:: Passage ::
════════

In our next scenario, we will block all traffic on the greenpets namespace, for which the diagram looks like the following:

Figure 7.8 – greenpets namespace – denying all traffic

To accomplish this scenario, we apply a network policy manifest on the greenpets namespace:

$ cat << EOF >> block-everything-to-namespace.yaml
kind: NetworkPolicy
apiVersion: networking.k8s.io/v1
metadata:
  name: deny-by-default
spec:
  podSelector:
  ingress: []
EOF
$ oc –n greenpets apply –f block-everything-to-namespace.yaml

Now, let’s perform the same tests again to demonstrate that all network traffic in greenpets (route and service) is denying connections:

Figure 7.9 – Deny all traffic test

Now, we will go deeper and apply a rule that only allows traffic from ingress to flow to pods under the greenpets namespace. To do so, we are going to apply the following YAML file:

$ cat << EOF >>allow-ingress-to-namespace.yaml
apiVersion: networking.k8s.io/v1
kind: NetworkPolicy
metadata:
  name: allow-from-openshift-ingress
spec:
  ingress:
  - from:
    - namespaceSelector:
        matchLabels:
          network.openshift.io/policy-group: ingress
  podSelector: {}
  policyTypes:
  - Ingress
EOF
$ oc –n greenpets  apply –f allow-ingress-to-namespace.yaml

What this NP does is to only allow pods in the ingress namespace to communicate with pods in the greenpets namespace, all other traffic will be blocked. Check out the following diagram and notice that east-west traffic between namespaces is denied, but north-south traffic is allowed:

Figure 7.10 – greenpets namespace traffic only allowed for Ingress connections (external route)

Notice now that the network communication between the external route (ingress) and the service is working; however, traffic between bluepets and greenpets is denied.

Figure 7.11 – Testing network traffic. 1) From bluepets namespace to greenpets namespace: Connection denied. 2) From external route (ingress) to greenpets namespace: Connection allowed.

Finally, we will take a look at the most common scenario: the least isolation configuration. This network policy scenario is based on a namespace label that we will apply in the greenpets namespace and will work as a key to configure the communication between namespaces.

Figure 7.12 – Labeled namespaces allowing traffic

Looking at the previous diagram, you can see three different namespaces, bluepets, greenpets, and otherpets. A network policy will be applied to the greenpets namespace, which will use a label with the join=greenpets value. In other words, it means that only elements in namespaces labeled with join=greenpets can communicate with the application in the greenpets namespace. To implement this, we will apply the following manifest and commands:

$ cat << EOF >> allow-namespace-by-label.yaml
apiVersion: networking.k8s.io/v1
kind: NetworkPolicy
metadata:
  name: allow-from-namespace-label
spec:
  ingress:
  - from:
    - namespaceSelector:
        matchLabels:
          join: greenpets
  podSelector: {}
EOF
$ oc –n greenpets apply –f allow-namespace-by-label.yaml
$ oc label namespace bluepets join=greenpets

Now, check the connectivity between the namespaces bluepets and greenpets by running the following test:

Figure 7.13 – Testing labeled namespace. Connection to a namespace that contains the proper label – connection allowed

In Figure 7.13, you see that the connection was allowed as the namespace contains the label join=greenpets. However, in Figure 7.14, you can see the connection is denied, as the traffic flows from a namespace (otherpets) that doesn’t contain this label.

════════

:: Data block ::

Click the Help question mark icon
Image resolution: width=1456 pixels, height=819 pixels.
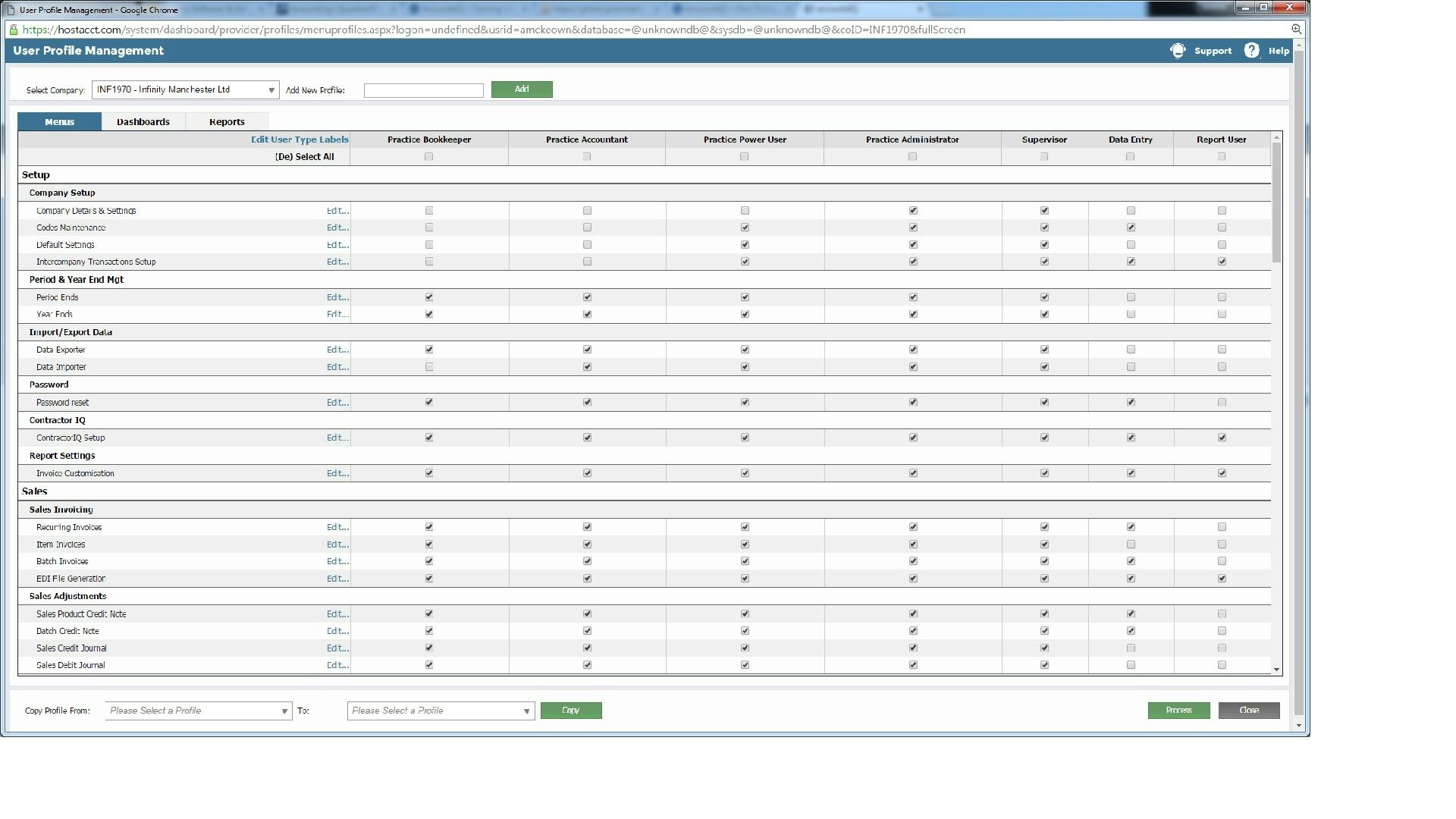1251,51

════════

:: Challenge ::
Reproduce everything in the network policy passage from "Notice now that" down to "namespace: Connection allowed.", substituting "otherpets" for every "bluepets".

:: Solution to this task ::
Notice now that the network communication between the external route (ingress) and the service is working; however, traffic between otherpets and greenpets is denied.

Figure 7.11 – Testing network traffic. 1) From otherpets namespace to greenpets namespace: Connection denied. 2) From external route (ingress) to greenpets namespace: Connection allowed.